There was a warm dancing malice in his eyes as he surveyed her.

“So everything is going nicely and you don’t need the money very badly. Well, I’m glad to hear that. I like to know that all is well with old friends.”

“Oh, Rhett, for God’s sake…” she began desperately, her courage and control breaking.

“Do lower your voice. You don’t want the Yankees to hear you, I hope. Did anyone ever tell you you had eyes like a cat-a cat in the dark?”

“Rhett, don’t! I’ll tell you everything. I do need the money so badly. I-I lied about everything being all right. Everything’s as wrong as it could be. Father is-is-he’s not himself. He’s been queer ever since Mother died and he can’t help me any. He’s just like a child. And we haven’t a single field hand to work the cotton and there’s so many to feed, thirteen of us. And the taxes-they are so high. Rhett, I’ll tell you everything. For over a year we’ve been just this side of starvation. Oh, you don’t know! You can’t know! We’ve never had enough to eat and it’s terrible to wake up hungry and go to sleep hungry. And we haven’t any warm clothes and the children are always cold and sick and-”

“Where did you get the pretty dress?”

“It’s made out of Mother’s curtains,” she answered, too desperate to lie about this shame. “I could stand being hungry and cold but now-now the Carpetbaggers have raised our taxes. And the money’s got to be paid right away. And I haven’t any money except one five-dollar gold piece. I’ve got to have money for the taxes! Don’t you see? If I don’t pay them, I’ll-we’ll lose Tara and we just can’t lose it! I can’t let it go!”

“Why didn’t you tell me all this at first instead of preying on my susceptible heart-always weak where pretty ladies are concerned? No, Scarlett, don’t cry. You’ve tried every trick except that one and I don’t think I could stand it. My feelings are already lacerated with disappointment at discovering it was my money and not my charming self you wanted.”

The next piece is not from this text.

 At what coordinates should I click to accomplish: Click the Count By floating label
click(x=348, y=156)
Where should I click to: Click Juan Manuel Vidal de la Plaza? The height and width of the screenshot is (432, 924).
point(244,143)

She remembered that he frequently told bald truths about himself when he spoke mockingly-mocking himself as well as others, and she hastily looked up at him. Were his feelings really hurt? Did he really care about her? Had he been on the verge of a proposal when he saw her palms? Or had he only been leading up to another such odious proposal as he had made twice before? If he really cared about her, perhaps she could smooth him down. But his black eyes raked her in no lover-like way and he was laughing softly.